Which is all well and good, except. Except that we’re increasingly learning that many cancers, including breast cancer, can be linked to the products we use. Take lipstick, for example. Many lipsticks include ingredients that are known carcinogens, main among them are parabens, which mimic estrogen and which have been found in breast tumor samples. It seems disingenuous at best to sell me a potentially harmful lipstick, then donate a few cents from my purchase to support breast cancer charities. How about not exposing me unnecessarily to carcinogens in the first place?
I’m all for corporations sharing their profits with solid charities. But not when the products they’re selling are implicated in the problem itself.
Greenwashing? So last year. Pinkwashing is the new green.

New UN climate report reveals that even optimistic scenarios predict a 6.3 degree F increase

Just in case we think that taking our reusable bags to the grocery store has made much difference…check out the UN’s most recent climate report.
We must get our governments to act now to at least mitigate the worst possible scenario. The economy and health care are all tied to the state of our planet’s health – and right now, we’re heading into the pooper.

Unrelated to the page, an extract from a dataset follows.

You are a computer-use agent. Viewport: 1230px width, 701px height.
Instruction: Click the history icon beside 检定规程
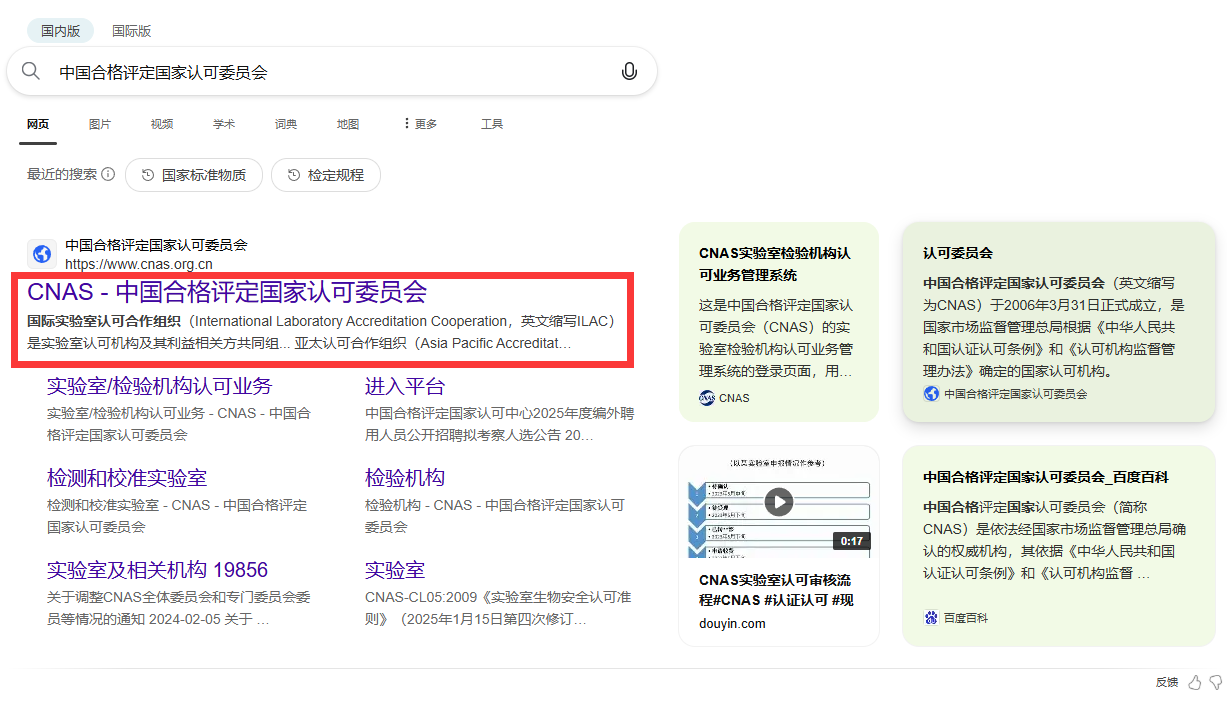pyautogui.click(x=291, y=175)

Bill McKibbon who’s valiantly tackling climate change by imprinting the number 350 on everyone’s brains insists that there’s no time to waste. The number 350 signifies the level of greenhouse gases in parts per million that the atmosphere can absorb without dramatically altering ecosystems. Right now, we’re closing in on 390. The world, he says, is simply not doing enough.
What are you doing to create change – at a personal level? At a political level?